In Hellenistic imagery, Hera's chariot was pulled by peacocks, birds not known to Greeks before the conquests of Alexander. Alexander's tutor, Aristotle, refers to it as "the Persian bird." The peacock motif was revived in the Renaissance iconography that unified Hera and Juno, which European painters focused on. A bird that had been associated with Hera on an archaic level, where most of the Aegean goddesses were associated with "their" bird, was the cuckoo, which appears in mythic fragments concerning the first wooing of a virginal Hera by Zeus.

Her archaic association was primarily with cattle, as a Cow Goddess, who was especially venerated in "cattle-rich" Euboea. On Cyprus, very early archaeological sites contain bull skulls that have been adapted for use as masks (see Bull (mythology)). Her familiar Homeric epithet Boôpis, is always translated "cow-eyed". In this respect, Hera bears some resemblance to the Ancient Egyptian deity Hathor, a maternal goddess associated with cattle.

Scholar of Greek mythology Walter Burkert writes in Greek Religion, "Nevertheless, there are memories of an earlier aniconic representation, as a pillar in Argos and as a plank in Samos."

Epithets
Hera bore several epithets in the mythological tradition, including:
 Ἀλέξανδρος (Alexandros) 'Protector of Men' (Alexandros) (among the Sicyonians)
 Αἰγοφάγος (Aigophágos) 'Goat-Eater' (among the Lacedaemonians)
 Ἀκραῖα (Akráia) '(She) of the Heights'
 Ἀμμωνία (Ammonia)
 Ἄνθεια (Antheia), meaning flowery
 Ἀργεία (Argéia) '(She) of Argos'
 Βασίλεια (Basíleia) 'Queen'
 Βουναία (Bounáia) '(She) of the Mound' (in Corinth)
 Βοῶπις (Boṓpis) 'Cow-Eyed' or 'Cow-Faced'
 Λευκώλενος (Leukṓlenos) 'White-Armed'
 Παῖς (Pais) 'Child' (in her role as virgin)
 Παρθένος (Parthénos) 'Virgin'
 Τελεία (Teléia) (as goddess of marriage)
 Χήρη (Chḗrē) 'Widowed'
 Τελχινία (Telchinia), Diodorus Siculus write that she was worshiped by the Ialysians and the Cameirans (both were on the island of Rhodes). She was named like that because according to a legend, Telchines (Τελχῖνες) were the first inhabitants of the island and also the first who created statues of gods.
 Ζυγία (Zygia), as the presider over marriage. Her husband Zeus had also the epithet Zygius (Ζυγίος).

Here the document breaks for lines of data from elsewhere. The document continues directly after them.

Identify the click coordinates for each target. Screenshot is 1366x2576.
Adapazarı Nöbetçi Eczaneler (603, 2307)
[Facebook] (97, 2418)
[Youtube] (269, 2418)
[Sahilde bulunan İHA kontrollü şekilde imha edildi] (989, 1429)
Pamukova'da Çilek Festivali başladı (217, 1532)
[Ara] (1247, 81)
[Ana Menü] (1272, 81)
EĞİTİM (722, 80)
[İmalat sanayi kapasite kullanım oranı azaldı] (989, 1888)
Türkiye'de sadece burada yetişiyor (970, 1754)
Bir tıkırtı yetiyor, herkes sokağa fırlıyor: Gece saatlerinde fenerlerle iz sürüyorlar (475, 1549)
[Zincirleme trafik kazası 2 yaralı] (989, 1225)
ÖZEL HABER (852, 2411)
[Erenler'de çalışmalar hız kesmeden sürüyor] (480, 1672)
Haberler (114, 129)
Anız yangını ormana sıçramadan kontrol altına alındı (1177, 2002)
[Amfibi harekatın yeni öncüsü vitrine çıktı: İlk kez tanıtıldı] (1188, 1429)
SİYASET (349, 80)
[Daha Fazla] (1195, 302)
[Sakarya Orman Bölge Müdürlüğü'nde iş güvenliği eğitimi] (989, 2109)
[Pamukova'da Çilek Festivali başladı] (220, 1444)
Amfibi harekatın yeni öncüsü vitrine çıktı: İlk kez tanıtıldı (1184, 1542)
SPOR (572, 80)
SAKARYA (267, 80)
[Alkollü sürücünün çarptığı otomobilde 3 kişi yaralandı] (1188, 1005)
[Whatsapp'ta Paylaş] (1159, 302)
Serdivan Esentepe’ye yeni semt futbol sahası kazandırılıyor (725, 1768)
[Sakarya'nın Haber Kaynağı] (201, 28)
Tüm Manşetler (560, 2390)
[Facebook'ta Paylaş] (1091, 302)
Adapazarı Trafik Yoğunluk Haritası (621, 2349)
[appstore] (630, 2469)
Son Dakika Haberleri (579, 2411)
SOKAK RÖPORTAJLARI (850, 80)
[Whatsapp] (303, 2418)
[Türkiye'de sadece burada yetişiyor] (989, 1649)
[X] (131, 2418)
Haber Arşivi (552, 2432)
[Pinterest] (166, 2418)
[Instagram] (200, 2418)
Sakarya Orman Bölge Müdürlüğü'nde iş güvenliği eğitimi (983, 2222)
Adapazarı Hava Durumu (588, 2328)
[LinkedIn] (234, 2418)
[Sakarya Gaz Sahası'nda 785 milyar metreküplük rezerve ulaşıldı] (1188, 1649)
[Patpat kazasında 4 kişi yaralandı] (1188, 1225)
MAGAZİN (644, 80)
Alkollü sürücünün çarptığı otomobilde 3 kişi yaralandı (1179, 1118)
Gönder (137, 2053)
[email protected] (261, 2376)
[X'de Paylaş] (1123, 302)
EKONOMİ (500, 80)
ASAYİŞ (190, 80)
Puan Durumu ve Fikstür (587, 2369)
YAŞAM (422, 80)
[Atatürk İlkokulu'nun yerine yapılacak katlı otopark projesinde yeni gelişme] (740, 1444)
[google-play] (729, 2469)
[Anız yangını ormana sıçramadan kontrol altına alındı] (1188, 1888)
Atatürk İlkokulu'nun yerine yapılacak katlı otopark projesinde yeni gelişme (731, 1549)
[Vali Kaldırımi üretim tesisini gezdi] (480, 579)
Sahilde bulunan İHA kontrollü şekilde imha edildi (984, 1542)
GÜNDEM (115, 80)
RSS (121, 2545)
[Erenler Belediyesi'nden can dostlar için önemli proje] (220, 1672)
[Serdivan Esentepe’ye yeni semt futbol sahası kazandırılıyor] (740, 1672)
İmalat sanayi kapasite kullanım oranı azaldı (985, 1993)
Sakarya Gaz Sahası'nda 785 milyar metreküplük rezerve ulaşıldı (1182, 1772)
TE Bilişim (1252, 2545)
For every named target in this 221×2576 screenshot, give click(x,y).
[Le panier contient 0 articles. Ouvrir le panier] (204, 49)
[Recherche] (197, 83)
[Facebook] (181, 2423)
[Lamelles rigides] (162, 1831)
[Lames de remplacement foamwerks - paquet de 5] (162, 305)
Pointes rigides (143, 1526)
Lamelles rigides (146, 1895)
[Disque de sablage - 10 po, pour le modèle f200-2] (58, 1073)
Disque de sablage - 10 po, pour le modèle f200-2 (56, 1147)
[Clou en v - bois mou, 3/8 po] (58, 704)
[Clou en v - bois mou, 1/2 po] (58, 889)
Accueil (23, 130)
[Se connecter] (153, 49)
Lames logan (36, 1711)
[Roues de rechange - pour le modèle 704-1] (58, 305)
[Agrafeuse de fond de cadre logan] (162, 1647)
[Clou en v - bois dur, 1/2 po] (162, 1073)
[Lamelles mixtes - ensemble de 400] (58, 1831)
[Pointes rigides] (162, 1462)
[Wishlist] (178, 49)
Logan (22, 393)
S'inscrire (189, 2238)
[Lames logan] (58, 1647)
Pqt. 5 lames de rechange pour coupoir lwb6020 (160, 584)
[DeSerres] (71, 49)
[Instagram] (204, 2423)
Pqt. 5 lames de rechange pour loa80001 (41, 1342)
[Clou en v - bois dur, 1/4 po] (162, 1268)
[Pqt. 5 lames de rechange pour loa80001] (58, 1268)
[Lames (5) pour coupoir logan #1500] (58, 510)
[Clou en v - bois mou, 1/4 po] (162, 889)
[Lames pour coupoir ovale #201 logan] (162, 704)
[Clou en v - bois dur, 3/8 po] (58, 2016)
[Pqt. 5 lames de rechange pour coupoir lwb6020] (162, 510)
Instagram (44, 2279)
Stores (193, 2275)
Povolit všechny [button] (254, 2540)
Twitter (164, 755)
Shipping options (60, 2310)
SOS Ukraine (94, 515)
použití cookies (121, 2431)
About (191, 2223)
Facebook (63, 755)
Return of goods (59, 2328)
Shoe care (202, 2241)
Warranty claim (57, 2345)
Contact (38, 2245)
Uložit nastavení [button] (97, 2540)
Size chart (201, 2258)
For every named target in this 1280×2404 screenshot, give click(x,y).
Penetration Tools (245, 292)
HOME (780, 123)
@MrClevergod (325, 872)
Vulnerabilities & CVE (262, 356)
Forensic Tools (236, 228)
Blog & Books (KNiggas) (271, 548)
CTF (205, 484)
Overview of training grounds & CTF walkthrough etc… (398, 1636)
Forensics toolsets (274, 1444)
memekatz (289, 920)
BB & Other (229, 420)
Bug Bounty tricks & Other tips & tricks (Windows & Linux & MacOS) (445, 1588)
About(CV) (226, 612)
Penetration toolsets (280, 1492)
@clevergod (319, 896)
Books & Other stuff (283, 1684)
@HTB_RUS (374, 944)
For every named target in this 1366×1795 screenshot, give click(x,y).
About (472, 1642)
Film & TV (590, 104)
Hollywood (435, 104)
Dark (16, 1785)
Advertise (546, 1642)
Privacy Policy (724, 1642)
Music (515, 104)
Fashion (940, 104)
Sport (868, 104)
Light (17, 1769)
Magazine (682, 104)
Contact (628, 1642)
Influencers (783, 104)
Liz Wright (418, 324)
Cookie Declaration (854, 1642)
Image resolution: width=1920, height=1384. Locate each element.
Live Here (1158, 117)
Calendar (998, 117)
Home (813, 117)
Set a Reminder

These epithets describing them as presiding over marriage.

Mythology

Birth

Hera is the daughter of the youngest Titan Cronus and his wife, and sister, Rhea. Cronus was fated to be overthrown by one of his children; to prevent this, he swallowed all of his newborn children whole until Rhea tricked him into swallowing a stone instead of her youngest child, Zeus. Zeus grew up in secret and when he grew up he tricked his father into regurgitating his siblings, including Hera. Zeus then led the revolt against the Titans, banished them, and divided the dominion over the world with his brothers Poseidon and Hades.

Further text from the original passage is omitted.